## How to complete this task
When you answer, copy every line of the listing below exactly.

↓

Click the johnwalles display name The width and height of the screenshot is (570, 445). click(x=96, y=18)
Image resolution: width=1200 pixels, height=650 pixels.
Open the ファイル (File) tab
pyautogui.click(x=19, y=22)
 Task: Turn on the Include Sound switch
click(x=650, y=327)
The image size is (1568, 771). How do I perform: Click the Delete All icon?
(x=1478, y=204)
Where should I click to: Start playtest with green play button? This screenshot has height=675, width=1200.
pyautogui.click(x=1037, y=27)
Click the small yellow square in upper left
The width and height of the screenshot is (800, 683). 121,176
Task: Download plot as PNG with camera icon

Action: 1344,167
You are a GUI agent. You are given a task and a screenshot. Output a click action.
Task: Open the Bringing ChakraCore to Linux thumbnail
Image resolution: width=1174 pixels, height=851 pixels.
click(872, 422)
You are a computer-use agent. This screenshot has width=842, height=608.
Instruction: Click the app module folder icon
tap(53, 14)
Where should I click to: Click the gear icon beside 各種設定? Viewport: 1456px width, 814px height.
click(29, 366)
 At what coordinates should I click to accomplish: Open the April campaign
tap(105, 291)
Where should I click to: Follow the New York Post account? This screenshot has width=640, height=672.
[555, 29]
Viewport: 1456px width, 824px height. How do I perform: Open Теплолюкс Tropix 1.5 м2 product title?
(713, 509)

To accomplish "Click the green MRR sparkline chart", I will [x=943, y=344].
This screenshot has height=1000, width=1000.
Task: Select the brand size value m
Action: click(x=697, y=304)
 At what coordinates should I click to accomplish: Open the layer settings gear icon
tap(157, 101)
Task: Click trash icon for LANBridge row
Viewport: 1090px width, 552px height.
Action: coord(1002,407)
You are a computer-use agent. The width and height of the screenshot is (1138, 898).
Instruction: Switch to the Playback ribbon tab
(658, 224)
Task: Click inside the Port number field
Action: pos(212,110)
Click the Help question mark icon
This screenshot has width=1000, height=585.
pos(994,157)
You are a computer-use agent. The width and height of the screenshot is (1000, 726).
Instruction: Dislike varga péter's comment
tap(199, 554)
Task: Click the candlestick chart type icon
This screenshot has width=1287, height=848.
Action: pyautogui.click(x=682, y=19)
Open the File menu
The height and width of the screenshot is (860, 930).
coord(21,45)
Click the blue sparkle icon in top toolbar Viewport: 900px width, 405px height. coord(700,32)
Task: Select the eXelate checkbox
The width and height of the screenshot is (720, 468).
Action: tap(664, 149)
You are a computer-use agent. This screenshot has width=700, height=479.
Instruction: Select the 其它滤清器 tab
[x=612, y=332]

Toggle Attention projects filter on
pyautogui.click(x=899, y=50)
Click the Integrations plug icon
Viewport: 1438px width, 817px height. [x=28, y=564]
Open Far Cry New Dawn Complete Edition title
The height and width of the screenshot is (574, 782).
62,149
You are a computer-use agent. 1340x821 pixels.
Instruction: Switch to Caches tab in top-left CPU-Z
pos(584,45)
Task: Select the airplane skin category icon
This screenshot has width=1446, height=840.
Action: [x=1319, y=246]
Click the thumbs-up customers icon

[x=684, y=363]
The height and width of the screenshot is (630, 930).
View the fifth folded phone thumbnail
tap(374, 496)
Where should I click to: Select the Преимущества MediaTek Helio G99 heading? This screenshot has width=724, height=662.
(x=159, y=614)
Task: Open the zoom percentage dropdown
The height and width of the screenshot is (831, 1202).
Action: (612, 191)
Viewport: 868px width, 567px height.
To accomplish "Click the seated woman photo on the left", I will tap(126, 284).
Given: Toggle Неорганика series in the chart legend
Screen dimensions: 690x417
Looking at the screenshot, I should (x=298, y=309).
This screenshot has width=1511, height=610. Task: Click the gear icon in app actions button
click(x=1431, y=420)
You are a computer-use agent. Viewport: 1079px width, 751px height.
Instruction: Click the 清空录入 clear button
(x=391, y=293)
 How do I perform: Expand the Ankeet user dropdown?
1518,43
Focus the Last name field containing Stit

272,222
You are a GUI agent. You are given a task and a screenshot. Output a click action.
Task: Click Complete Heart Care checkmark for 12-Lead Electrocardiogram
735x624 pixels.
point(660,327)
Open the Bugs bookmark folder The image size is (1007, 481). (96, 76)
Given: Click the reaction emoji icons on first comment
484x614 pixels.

↑

## Result of the exercise
Click the johnwalles display name The width and height of the screenshot is (570, 445). click(x=96, y=18)
Image resolution: width=1200 pixels, height=650 pixels.
Open the ファイル (File) tab
pyautogui.click(x=19, y=22)
 Task: Turn on the Include Sound switch
click(x=650, y=327)
The image size is (1568, 771). How do I perform: Click the Delete All icon?
(x=1478, y=204)
Where should I click to: Start playtest with green play button? This screenshot has height=675, width=1200.
pyautogui.click(x=1037, y=27)
Click the small yellow square in upper left
The width and height of the screenshot is (800, 683). 121,176
Task: Download plot as PNG with camera icon

Action: 1344,167
You are a GUI agent. You are given a task and a screenshot. Output a click action.
Task: Open the Bringing ChakraCore to Linux thumbnail
Image resolution: width=1174 pixels, height=851 pixels.
click(872, 422)
You are a computer-use agent. This screenshot has width=842, height=608.
Instruction: Click the app module folder icon
tap(53, 14)
Where should I click to: Click the gear icon beside 各種設定? Viewport: 1456px width, 814px height.
click(29, 366)
 At what coordinates should I click to accomplish: Open the April campaign
tap(105, 291)
Where should I click to: Follow the New York Post account? This screenshot has width=640, height=672.
[555, 29]
Viewport: 1456px width, 824px height. How do I perform: Open Теплолюкс Tropix 1.5 м2 product title?
(713, 509)

To accomplish "Click the green MRR sparkline chart", I will [x=943, y=344].
This screenshot has height=1000, width=1000.
Task: Select the brand size value m
Action: click(x=697, y=304)
 At what coordinates should I click to accomplish: Open the layer settings gear icon
tap(157, 101)
Task: Click trash icon for LANBridge row
Viewport: 1090px width, 552px height.
Action: coord(1002,407)
You are a computer-use agent. The width and height of the screenshot is (1138, 898).
Instruction: Switch to the Playback ribbon tab
(658, 224)
Task: Click inside the Port number field
Action: pos(212,110)
Click the Help question mark icon
This screenshot has width=1000, height=585.
pos(994,157)
You are a computer-use agent. The width and height of the screenshot is (1000, 726).
Instruction: Dislike varga péter's comment
tap(199, 554)
Task: Click the candlestick chart type icon
This screenshot has width=1287, height=848.
Action: pyautogui.click(x=682, y=19)
Open the File menu
The height and width of the screenshot is (860, 930).
coord(21,45)
Click the blue sparkle icon in top toolbar Viewport: 900px width, 405px height. coord(700,32)
Task: Select the eXelate checkbox
The width and height of the screenshot is (720, 468).
Action: tap(664, 149)
You are a computer-use agent. This screenshot has width=700, height=479.
Instruction: Select the 其它滤清器 tab
[x=612, y=332]

Toggle Attention projects filter on
pyautogui.click(x=899, y=50)
Click the Integrations plug icon
Viewport: 1438px width, 817px height. [x=28, y=564]
Open Far Cry New Dawn Complete Edition title
The height and width of the screenshot is (574, 782).
62,149
You are a computer-use agent. 1340x821 pixels.
Instruction: Switch to Caches tab in top-left CPU-Z
pos(584,45)
Task: Select the airplane skin category icon
This screenshot has width=1446, height=840.
Action: [x=1319, y=246]
Click the thumbs-up customers icon

[x=684, y=363]
The height and width of the screenshot is (630, 930).
View the fifth folded phone thumbnail
tap(374, 496)
Where should I click to: Select the Преимущества MediaTek Helio G99 heading? This screenshot has width=724, height=662.
(x=159, y=614)
Task: Open the zoom percentage dropdown
The height and width of the screenshot is (831, 1202).
Action: (612, 191)
Viewport: 868px width, 567px height.
To accomplish "Click the seated woman photo on the left", I will tap(126, 284).
Given: Toggle Неорганика series in the chart legend
Screen dimensions: 690x417
Looking at the screenshot, I should (x=298, y=309).
This screenshot has width=1511, height=610. Task: Click the gear icon in app actions button
click(x=1431, y=420)
You are a computer-use agent. Viewport: 1079px width, 751px height.
Instruction: Click the 清空录入 clear button
(x=391, y=293)
 How do I perform: Expand the Ankeet user dropdown?
1518,43
Focus the Last name field containing Stit

272,222
You are a GUI agent. You are given a task and a screenshot. Output a click action.
Task: Click Complete Heart Care checkmark for 12-Lead Electrocardiogram
735x624 pixels.
point(660,327)
Open the Bugs bookmark folder The image size is (1007, 481). (96, 76)
Given: Click the reaction emoji icons on first comment
484x614 pixels.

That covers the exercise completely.